Задание 1: Какую должность, согласно тексту о событиях в Одессе в 1905 году, занимал Андреевский?
Задание 2: Допишите продолжение текста о событиях в Одессе в 1905 году, начиная сразу после его последнего предложения.

Исходный фрагмент:
■ ■ ■ ■ ■
Вскоре приехали казаки – и проехали мимо, с улыбками. Потом прошел отряд солдат – и тоже мимо, улыбаясь.
– «Южное обозрение» разнесено вдребезги, – оттуда стреляли…

Заузе рассказывал: ехал вчера на конке по Ришельевской. Навстречу толпа громил, кричит: «Пропустите конку!»
Конка идет среди толпы. Громилы кричат: «Встать, ура государю императору!» И все в конке подымаются и отвечают: «Ура!»
Сзади спокойно едет взвод солдат.
Много убито милиционеров. Санитары стреляют в казаков, и казаки убивают их.

В городе говорят, что на слободке Романовке «почти не осталось жидов».
Эдварс говорил, будто убито тысяч девять.
Поезда все еще не ходят. Уеду с первым отходящим.

Сумерки. Была сестра милосердия, рассказывала, что на слободке Романовке детей убивали головами об стену; солдаты и казаки бездействовали, только изредко стреляли в воздух.
В городе говорят, что градоначальник запретил телеграфу принимать депешу думы в Петербург о том, что происходит. Это подтверждает и Андреевский (городской голова).

Уточкин, – знаменитый спортсмен, – при смерти; увидал на Николаевском бульваре, как босяки били какого-то старика-еврея, кинулся вырывать его у них из рук – «и вдруг мне точно ветерком пахнуло в живот».
Это его собственное выражение. Подкололи его под самое сердце.

Вечер. Кухарка Куровских ахает, жалеет евреев, говорит: «Теперь уже все их жалеют. Я сама видела – провезли их целых две платформы, половили в степу, – от несчастные,

Господи! Трусятся, позамерзли. Их сами казаки провожали, везли у приют, кормили хлебом, очень жалели…»
Русь, Русь!»

Вот такие события происходили в Одессе после опубликования царского Манифеста 17 октября 1905 года.
■ ■ ■ ■ ■
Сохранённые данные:

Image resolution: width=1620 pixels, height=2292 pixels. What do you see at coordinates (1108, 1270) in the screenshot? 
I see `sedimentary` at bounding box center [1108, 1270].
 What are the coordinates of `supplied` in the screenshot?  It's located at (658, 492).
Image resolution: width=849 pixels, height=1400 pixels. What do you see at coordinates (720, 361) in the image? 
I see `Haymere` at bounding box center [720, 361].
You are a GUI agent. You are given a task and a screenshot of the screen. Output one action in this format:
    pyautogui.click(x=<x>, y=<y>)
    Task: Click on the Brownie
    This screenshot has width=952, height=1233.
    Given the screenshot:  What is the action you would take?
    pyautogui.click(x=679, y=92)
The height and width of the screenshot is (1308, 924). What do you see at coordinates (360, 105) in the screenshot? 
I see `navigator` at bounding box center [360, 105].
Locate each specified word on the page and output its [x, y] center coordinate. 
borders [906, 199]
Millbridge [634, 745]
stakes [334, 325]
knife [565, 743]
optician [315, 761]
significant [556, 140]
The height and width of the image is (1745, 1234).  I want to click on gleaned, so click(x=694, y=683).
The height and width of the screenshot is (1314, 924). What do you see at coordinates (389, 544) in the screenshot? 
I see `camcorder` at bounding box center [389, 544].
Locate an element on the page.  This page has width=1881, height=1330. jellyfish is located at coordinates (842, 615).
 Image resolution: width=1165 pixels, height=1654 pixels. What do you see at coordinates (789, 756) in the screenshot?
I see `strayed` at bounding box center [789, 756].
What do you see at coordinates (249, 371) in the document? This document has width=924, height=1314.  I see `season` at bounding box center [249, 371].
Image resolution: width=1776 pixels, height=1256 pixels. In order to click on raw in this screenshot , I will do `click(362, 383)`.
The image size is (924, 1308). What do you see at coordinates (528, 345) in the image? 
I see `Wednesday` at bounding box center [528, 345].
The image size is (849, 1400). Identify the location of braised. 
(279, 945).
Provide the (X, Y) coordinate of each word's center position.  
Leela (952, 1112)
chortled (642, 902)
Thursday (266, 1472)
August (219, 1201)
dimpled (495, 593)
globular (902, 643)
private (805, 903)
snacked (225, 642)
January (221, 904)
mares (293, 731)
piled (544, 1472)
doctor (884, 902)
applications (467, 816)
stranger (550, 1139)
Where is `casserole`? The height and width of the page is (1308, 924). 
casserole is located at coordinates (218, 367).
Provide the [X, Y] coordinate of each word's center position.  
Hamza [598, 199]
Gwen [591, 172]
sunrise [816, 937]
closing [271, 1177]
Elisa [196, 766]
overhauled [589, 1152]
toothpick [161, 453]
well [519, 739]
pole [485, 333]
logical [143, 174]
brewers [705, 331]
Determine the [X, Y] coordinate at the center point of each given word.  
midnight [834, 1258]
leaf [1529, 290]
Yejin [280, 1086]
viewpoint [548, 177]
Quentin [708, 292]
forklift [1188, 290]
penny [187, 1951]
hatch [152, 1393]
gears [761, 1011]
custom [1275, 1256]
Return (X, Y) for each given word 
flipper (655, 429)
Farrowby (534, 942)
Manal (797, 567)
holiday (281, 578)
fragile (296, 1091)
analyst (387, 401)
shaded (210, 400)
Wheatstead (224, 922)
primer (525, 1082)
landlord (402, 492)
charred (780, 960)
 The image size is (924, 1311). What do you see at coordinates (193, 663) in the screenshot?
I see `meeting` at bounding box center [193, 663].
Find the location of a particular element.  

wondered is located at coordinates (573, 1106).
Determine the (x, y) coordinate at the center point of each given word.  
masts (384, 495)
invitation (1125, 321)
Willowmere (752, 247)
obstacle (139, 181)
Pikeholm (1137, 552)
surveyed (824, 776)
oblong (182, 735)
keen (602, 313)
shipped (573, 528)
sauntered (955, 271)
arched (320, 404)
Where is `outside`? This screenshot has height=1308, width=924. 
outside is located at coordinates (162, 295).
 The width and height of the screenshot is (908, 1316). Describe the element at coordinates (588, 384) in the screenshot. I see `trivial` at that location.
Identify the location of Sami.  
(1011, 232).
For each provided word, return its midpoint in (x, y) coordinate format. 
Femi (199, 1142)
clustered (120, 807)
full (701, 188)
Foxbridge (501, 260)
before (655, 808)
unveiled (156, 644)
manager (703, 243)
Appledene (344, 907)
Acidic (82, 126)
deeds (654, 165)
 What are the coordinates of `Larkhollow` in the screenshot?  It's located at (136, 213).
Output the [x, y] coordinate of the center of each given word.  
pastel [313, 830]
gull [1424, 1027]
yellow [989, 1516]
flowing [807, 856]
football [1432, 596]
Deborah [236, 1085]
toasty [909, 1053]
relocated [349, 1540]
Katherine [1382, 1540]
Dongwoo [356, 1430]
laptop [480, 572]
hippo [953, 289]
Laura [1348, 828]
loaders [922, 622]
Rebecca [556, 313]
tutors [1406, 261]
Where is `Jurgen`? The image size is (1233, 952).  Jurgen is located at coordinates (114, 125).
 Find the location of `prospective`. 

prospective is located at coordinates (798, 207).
■ ■ ■ ■ ■
Результат 1: Он был городским головой.

Результат 2:
Едва ли здесь надо что-то комментировать…

Приведем и еще один пример из воспоминаний В.Н. Муромцевой-Буниной, о декабрьском восстании в Москве:

      «Весь ноябрь и почти весь декабрь Иван Алексеевич прожил в Москве.
       Пережил там и "вооруженное восстание", как тогда называли декабрьские дни в Москве, когда Москва покрывалась баррикадами; когда было разгромлено реальное училище Фидлера, "где заседали революционеры", когда грохотали пушки й стучали пулеметы, когда зарево озаряло пресненский район, - горела шмитовская фабрика, которую отстаивали большевики.
 
       Иван Алексеевич заходил иногда к Горькому, который со своей второй женой Марьей Федоровной Андреевой, артисткой Художественного театра, занимал квартиру на Воздвиженке. Квартира была забаррикадирована, и вооруженные кавказцы охраняли писателя от нападения черной сотни, но никакого нападения не произошло, и они вскоре покинули Москву, уехали через Финляндию в Америку.

       Иван Алексеевич купил тогда, - это делали почти все мужчины, - револьвер "на всякий случай", и после того, как Дубасов с Мином усмирили Москву, ему не хотелось сдавать его в участок, как это было приказано.
Он решил отвезти револьвер в деревню, когда отправлялся туда с братьями Пушешниковыми.
 
Он положил его под свою высокую барашковую шапку, - потом удивлялся своему легкомыслию: "всякий жандарм мог ударить по ней, а что тогда было бы?..."
Ехал он в первом классе, и никто его не обыскивал».


Тут, невольно, вспоминается бессмертная «Бриллиантовая рука» и сцена, где Семён Семёныч Горбунков положил врученный ему милиционером пистолет в свою кепку!!!
Наверное, сценаристы этой комедии читали-таки воспоминания В. Н. Муромцевой-Буниной. (Шутка).

Да и само предположение Бунина, что "всякий жандарм мог ударить" его по "барашковой шапке" вызывает недоумение, мягко говоря.

Никакому жандарму и в голову не могло прийти взять, да и "врезать по шапке"  пассажиру первого класса, где путешествовали только богатые подданные: дворяне, купцы,чиновники, профессура и т.п. представители "высшего общества"
Дать по шее (или шапке) какому-нибудь мастеровому, или крестьянину, ехавшим в третьем классе, пожалуй могли запросто.

Но вот "поднять руку" на богатого господина, и уж тем более Бунина, чье имя гремело тогда по всей России, наряду с Чеховым или Горьким, было просто немыслимым делом, и любой жандарм (или полицейский) это прекрасно понимал.

Так что прятать револьвер в барашковую шапку Бунину не  было никакой необходимости.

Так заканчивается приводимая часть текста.